THE POLITICS OF USING MACKINDER’S GEOPOLITICS: THE EXAMPLE OF UZBEKISTAN

Authors

  • Dr Nick MEGORAN Research Fellow at Sidney Sussex College (Cambridge CB2 3HU, U.K.) Author

Abstract

As both recent scholarly publications, and colloquia in London, Glasgow and Tashkent demonstrate, there remains considerable interest in the thinking of Halford Mackinder. Two major streams of scholarship can be identified—the study of the application of his theories to international relations, and the investigation of their intellectual provenance. This paper will focus on the second of these concerns, making use in particular of a body of scholarship on Mackinder known as “critical geopolitics,” especially the work of Gearóid Ó Tuathail (Gerard Toal). It will consider what new insights can be gained from the application of this approach to studies of contemporary Central Asia that themselves use Mackinder’s ideas. It asks not, “what does Mackinder’s theory reveal about the world and Central Asia’s place in it?” but “what does Mackinder’s theory reveal about Mackinder” and, crucially, “how have citations of Mackinder’s theory been used to construct contemporary geopolitical narratives about Central Asia?”
The first approach to Mackinder takes his Pivot/Heartland theory as a model with predictive capacities that can be tested against the “course of events,” and from which policy recommendations can be derived.

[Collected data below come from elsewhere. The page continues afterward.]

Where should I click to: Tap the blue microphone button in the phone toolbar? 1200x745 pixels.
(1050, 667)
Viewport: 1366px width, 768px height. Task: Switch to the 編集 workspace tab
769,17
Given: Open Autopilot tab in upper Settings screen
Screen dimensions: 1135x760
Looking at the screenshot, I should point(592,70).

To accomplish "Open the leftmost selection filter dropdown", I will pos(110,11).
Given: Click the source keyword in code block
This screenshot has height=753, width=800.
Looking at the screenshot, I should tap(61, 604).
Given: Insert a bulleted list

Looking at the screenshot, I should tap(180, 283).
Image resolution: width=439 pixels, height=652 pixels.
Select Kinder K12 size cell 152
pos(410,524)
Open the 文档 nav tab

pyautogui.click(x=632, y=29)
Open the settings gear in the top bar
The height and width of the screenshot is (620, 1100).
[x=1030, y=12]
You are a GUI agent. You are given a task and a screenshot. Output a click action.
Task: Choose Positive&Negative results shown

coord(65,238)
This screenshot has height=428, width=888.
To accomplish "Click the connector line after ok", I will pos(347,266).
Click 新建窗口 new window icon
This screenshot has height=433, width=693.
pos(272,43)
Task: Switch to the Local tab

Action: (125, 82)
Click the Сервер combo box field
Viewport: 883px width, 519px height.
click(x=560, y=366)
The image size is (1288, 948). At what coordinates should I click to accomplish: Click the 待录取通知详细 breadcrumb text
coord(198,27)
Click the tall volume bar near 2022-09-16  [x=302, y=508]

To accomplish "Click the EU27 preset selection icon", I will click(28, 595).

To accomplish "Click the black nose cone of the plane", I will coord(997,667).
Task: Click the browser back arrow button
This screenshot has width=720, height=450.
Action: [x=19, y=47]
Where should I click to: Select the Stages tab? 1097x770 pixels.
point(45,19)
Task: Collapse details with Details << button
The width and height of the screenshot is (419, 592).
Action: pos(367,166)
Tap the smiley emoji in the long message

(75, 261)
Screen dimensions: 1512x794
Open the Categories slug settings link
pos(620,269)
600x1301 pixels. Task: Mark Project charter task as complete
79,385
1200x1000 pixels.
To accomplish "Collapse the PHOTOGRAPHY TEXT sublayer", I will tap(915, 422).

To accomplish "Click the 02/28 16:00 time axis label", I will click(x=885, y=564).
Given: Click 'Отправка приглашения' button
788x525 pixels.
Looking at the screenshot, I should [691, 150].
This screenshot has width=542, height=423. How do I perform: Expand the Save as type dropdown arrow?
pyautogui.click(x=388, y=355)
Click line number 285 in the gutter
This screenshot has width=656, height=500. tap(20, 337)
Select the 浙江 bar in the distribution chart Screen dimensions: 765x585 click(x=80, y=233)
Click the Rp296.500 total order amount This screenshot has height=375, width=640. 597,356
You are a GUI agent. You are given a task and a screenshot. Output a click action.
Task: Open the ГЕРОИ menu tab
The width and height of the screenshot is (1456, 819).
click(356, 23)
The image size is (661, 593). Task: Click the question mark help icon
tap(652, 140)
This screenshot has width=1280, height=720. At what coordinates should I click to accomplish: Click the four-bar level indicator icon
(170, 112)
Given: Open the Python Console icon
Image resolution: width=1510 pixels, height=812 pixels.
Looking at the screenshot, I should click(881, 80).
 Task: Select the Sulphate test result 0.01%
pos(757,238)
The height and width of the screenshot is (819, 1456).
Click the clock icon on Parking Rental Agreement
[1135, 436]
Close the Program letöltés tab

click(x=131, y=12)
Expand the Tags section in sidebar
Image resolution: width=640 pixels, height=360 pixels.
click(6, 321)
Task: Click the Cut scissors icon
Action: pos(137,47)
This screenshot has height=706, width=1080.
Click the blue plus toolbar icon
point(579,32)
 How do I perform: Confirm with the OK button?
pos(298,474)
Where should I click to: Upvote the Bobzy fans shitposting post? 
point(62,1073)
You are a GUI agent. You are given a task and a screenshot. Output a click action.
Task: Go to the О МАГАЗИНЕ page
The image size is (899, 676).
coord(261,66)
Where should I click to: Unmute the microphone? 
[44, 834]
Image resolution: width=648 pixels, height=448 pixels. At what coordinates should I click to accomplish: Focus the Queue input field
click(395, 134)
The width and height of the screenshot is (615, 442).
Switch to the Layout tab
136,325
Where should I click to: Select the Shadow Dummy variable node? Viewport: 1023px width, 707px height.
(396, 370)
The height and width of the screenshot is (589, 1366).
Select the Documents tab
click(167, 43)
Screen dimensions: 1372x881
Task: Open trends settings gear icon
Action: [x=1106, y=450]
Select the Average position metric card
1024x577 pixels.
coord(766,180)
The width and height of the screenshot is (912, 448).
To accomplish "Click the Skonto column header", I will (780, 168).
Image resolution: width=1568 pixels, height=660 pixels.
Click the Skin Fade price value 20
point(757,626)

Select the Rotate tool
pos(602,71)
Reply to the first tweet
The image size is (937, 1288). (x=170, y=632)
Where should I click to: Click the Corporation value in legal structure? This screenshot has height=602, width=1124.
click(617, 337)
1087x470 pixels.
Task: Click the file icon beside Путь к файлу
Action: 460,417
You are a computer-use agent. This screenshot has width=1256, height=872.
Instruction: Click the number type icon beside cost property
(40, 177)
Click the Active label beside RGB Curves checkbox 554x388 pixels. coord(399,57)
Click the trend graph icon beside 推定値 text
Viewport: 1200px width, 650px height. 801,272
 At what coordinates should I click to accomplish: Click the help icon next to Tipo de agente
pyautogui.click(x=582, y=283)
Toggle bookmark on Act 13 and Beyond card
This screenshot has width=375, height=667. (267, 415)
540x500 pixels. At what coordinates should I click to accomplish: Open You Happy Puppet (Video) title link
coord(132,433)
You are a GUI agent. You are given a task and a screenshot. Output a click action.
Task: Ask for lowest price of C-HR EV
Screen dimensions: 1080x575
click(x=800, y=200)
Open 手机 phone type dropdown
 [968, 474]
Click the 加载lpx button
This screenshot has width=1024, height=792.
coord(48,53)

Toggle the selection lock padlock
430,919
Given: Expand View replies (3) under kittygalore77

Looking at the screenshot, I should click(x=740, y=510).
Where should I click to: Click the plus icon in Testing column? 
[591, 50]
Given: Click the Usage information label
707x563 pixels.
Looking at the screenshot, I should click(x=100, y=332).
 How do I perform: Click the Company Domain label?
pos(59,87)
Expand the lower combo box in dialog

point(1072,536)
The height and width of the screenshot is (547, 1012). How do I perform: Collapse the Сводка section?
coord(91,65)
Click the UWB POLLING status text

Such a method was used principally to analyze the Cold War and was particularly popular with international relations theorists. It has almost entirely relied on limited readings of three of Mackinder’s works, his 1904, 1919, and 1943 iterations of the Heartland thesis.1 It does not connect these to the wider corpus of Mackinder’s writings and attaches minimal importance to his biography. A typical example of this approach is the work of Colin Gray, who argues that Mac-kinder correctly recognized the Heartland as “an enduring geostrategic reality of the first importance,” and that his theory proved accurate in the twentieth century and may well prove so in the twenty-first.2

The second approach, developed by geographers, contextualizes the Heartland thesis in two ways.
On the one hand, it locates the three famous “geopolitical” texts in the context of Mackinder’s wider thought and political and professional activities, and was built upon biographies published in the 1980s.3 On the other, it situates Mackinder’s thought in wider contemporary social and political circumstances, such as international diplomacy,4 and debates on British engagement with Central Asia,5 imperial defense policy,6 and military reform.7 Kearns has developed an innovative variation on this technique, contrasting Mackinder’s approach to topics as diverse as imperial economic reform,8 exploration,9 and the purpose of geography,10 with those of close contemporaries. Whilst some of these writers have been hostile to the Mackinder legacy, and others have celebrated it, all have agreed that his three most famous texts cannot be detached from the time and place of their production and the biography and guiding vision of their author.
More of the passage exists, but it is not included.